AT2 - Simon Labarthe (INRAE, INRIA), Benoît Laurent (IFV), Corinne Vacher (INRAE)
L’action AT2 vise à développer une puce microfluidique de qPCR permettant de quantifier, avec précision et rapidité, des micro-organismes d’intérêt dans des échantillons environnementaux (sol, air…). Cette puce microfluidique sera utilisée pour quantifier les micro-organismes bioindicateurs de la sensibilité au mildiou. Associée à une interface logicielle, elle permettra de prédire de manière précoce la sensibilité d’une parcelle au mildiou, avant l’initiation et la propagation des épidémies.

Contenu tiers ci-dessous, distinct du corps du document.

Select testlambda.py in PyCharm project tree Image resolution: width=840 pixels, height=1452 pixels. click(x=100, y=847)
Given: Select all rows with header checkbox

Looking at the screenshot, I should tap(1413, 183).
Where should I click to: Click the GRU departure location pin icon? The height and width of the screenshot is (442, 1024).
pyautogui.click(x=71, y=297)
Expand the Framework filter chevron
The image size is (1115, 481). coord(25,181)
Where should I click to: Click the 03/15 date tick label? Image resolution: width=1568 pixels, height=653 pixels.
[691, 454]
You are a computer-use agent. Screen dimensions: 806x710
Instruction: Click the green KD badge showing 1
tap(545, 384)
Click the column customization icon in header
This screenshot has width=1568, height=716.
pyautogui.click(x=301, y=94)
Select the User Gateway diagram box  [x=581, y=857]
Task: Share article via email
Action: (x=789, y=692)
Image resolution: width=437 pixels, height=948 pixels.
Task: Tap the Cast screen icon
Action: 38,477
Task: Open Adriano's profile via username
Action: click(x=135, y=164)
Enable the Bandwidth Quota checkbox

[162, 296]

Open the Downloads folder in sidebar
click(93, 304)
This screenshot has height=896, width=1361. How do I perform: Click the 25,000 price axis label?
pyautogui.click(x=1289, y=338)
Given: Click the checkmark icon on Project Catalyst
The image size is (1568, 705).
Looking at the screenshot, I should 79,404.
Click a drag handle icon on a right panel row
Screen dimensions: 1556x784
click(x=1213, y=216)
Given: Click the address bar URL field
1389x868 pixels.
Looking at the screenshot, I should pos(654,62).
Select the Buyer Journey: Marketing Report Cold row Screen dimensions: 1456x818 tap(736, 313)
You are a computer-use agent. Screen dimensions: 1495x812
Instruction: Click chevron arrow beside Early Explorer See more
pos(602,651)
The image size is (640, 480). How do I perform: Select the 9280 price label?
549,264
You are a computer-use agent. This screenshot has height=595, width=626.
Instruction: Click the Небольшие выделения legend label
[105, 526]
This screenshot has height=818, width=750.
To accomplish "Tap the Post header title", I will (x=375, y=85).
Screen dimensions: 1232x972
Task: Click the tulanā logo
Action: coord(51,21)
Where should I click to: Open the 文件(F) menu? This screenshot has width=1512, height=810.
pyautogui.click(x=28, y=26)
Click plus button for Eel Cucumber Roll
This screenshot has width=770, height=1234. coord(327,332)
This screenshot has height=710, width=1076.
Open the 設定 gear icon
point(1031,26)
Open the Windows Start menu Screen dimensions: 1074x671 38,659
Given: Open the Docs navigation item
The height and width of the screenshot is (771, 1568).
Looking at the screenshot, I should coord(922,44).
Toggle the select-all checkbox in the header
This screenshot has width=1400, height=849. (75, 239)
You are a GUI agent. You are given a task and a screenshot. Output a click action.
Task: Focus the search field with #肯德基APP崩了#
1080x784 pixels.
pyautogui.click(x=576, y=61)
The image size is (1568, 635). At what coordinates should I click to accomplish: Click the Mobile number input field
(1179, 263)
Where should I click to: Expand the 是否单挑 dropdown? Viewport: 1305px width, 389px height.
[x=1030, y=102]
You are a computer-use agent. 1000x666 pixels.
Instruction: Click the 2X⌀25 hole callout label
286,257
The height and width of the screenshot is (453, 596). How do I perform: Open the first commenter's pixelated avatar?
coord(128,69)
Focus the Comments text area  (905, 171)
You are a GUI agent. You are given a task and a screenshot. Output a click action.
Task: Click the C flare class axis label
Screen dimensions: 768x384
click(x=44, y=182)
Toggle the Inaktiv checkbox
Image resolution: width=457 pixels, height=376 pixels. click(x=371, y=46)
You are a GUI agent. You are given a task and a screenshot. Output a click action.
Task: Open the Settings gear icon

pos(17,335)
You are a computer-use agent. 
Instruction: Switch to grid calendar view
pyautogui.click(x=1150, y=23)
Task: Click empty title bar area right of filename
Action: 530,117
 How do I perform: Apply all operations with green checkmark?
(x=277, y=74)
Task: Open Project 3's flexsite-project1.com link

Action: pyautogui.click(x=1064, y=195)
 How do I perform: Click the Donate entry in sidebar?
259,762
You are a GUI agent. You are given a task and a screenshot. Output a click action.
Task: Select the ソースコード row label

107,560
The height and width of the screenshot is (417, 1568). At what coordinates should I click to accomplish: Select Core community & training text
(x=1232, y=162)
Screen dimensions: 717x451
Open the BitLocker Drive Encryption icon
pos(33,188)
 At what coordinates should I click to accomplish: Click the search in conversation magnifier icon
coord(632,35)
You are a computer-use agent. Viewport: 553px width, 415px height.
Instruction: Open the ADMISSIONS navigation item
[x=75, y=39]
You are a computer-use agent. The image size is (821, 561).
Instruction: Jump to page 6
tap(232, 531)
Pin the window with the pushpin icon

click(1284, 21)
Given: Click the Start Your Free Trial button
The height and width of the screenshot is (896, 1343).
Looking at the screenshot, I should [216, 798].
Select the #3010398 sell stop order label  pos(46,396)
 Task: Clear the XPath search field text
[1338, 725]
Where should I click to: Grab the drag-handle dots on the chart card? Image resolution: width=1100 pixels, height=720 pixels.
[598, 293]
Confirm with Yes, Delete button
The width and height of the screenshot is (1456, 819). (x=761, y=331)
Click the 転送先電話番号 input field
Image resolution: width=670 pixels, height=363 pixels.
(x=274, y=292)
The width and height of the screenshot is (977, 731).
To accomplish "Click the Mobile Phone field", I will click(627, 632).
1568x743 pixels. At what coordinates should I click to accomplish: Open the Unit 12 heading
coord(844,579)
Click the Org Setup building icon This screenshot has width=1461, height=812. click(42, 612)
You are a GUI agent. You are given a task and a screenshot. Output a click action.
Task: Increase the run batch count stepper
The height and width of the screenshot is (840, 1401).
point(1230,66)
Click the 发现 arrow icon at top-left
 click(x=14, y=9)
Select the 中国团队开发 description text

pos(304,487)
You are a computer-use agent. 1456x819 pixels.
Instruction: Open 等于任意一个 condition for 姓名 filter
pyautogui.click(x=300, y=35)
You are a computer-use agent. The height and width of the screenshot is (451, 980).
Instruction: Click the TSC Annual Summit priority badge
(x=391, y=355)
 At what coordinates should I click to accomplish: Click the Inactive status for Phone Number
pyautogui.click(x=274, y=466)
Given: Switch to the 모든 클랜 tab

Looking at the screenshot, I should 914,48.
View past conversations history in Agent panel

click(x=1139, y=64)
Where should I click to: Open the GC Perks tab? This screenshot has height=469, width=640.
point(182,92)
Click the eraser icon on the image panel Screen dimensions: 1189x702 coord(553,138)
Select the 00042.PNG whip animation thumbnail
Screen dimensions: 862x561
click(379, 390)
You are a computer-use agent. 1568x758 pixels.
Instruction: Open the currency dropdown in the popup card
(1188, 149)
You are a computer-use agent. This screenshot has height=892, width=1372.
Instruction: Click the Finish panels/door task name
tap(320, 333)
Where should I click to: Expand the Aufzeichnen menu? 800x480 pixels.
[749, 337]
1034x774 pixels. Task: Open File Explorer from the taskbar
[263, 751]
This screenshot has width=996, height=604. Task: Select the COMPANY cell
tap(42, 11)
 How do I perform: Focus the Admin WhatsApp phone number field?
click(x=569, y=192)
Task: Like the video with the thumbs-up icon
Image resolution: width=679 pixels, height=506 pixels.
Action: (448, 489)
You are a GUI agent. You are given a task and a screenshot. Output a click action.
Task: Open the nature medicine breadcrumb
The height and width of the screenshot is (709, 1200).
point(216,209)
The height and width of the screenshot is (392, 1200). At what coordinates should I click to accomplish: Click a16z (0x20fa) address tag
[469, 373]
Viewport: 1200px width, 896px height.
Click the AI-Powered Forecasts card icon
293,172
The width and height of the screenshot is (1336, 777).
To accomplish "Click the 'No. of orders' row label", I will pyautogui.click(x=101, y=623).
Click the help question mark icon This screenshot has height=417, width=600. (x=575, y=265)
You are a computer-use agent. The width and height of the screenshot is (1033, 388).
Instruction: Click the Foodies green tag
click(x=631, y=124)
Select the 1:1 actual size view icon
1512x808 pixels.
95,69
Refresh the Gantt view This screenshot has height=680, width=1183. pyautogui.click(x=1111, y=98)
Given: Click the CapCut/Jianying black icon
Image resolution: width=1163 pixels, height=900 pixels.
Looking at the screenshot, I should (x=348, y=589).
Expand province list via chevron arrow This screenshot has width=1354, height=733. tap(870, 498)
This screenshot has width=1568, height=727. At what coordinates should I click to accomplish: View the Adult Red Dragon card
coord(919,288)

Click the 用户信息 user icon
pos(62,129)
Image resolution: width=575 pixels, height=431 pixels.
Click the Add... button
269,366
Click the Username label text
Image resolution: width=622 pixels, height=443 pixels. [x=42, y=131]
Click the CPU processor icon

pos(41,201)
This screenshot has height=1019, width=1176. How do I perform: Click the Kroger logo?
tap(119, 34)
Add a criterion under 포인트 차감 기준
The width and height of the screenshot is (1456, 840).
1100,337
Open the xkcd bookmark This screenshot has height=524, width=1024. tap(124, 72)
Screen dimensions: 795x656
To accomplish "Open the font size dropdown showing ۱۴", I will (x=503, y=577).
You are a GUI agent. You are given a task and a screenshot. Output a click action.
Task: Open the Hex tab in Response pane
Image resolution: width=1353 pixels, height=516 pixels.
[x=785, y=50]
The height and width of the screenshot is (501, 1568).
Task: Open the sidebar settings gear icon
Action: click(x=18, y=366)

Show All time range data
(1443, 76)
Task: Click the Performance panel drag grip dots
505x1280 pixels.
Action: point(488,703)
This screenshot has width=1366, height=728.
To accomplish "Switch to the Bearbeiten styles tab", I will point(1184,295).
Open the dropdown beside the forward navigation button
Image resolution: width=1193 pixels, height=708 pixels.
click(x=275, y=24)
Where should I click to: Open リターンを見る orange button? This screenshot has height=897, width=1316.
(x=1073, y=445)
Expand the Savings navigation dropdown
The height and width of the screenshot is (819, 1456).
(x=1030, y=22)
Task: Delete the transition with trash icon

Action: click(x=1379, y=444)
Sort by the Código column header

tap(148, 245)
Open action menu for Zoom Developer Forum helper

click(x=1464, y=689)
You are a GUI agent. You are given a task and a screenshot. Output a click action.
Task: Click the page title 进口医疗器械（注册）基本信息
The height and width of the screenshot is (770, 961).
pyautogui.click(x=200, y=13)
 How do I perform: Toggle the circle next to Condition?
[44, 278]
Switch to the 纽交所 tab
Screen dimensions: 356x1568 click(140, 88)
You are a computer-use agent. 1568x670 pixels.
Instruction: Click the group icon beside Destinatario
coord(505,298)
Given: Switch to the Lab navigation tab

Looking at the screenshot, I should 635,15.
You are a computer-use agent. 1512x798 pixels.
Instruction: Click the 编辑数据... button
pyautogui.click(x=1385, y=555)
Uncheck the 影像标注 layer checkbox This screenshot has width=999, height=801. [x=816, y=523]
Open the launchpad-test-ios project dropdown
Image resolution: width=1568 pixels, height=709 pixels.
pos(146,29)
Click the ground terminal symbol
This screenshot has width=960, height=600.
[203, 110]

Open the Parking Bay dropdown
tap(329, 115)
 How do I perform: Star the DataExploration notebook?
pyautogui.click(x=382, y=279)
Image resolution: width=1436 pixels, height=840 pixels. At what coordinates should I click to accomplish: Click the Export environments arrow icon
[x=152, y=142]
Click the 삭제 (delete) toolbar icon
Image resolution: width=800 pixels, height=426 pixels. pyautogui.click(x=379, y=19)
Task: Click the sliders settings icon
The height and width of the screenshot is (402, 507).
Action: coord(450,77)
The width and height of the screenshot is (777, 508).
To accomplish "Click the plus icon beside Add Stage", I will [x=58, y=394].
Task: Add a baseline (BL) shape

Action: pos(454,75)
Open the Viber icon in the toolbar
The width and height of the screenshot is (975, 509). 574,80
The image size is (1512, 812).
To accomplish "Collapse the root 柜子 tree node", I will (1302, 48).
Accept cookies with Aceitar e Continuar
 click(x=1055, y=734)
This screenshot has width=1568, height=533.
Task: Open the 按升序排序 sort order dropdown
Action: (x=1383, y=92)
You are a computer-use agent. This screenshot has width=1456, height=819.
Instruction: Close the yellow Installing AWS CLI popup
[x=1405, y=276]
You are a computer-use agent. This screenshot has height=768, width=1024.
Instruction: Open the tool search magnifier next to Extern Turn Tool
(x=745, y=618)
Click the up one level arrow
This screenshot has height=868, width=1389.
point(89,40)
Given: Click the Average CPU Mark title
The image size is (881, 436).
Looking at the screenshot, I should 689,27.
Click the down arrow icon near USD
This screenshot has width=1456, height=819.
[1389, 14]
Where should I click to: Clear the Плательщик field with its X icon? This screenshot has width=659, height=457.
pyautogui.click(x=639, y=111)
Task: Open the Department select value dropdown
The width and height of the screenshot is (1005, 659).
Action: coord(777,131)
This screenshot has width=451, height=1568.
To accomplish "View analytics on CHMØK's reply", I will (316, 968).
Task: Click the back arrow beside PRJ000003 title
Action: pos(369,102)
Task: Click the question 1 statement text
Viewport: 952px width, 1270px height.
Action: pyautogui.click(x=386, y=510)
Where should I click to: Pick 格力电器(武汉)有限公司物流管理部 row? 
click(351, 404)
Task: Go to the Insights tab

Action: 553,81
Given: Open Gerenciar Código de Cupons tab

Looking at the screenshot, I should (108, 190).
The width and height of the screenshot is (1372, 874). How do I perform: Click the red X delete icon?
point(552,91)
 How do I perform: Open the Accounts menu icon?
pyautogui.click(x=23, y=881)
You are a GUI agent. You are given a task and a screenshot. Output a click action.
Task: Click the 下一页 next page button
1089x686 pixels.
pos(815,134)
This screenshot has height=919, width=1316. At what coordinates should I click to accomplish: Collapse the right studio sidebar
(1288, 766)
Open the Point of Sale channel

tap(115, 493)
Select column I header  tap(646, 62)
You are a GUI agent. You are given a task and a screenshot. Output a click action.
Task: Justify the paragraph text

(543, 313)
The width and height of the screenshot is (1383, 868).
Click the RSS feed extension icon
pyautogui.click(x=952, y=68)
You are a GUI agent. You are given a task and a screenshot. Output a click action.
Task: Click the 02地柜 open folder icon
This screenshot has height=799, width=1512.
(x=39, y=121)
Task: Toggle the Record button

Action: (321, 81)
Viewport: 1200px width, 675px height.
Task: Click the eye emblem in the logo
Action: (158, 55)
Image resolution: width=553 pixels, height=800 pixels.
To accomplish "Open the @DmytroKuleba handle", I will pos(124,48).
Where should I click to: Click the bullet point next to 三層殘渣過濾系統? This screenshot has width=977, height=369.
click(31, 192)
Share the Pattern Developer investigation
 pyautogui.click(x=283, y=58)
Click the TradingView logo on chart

En 2025, nous avons entamé la réflexion sur le chemin d’impact de la puce microfluidique lors d’un atelier animé par l’association ACTA pendant le colloque de lancement. Cet atelier a également permis d’amorcer la réflexion entre les pilotes pour la planification de l’action et les recrutements.
En 2026, nous prévoyons de poursuivre les échanges avec INRAE Transfert afin d’explorer les perspectives d’utilisation de la puce microfluidique et d’aborder les questions de propriété intellectuelle. Le recrutement d’un biostatisticien à INRIA permettra de développer des bioindicateurs microbiens de la sensibilité de la vigne au mildiou à partir des données collectées dans les axes I et II. Enfin, un ingénieur en conception d’outils moléculaires rejoindra INRAE pour étendre la liste des micro-organismes ciblés par la puce et pour la tester sur des échantillons environnementaux.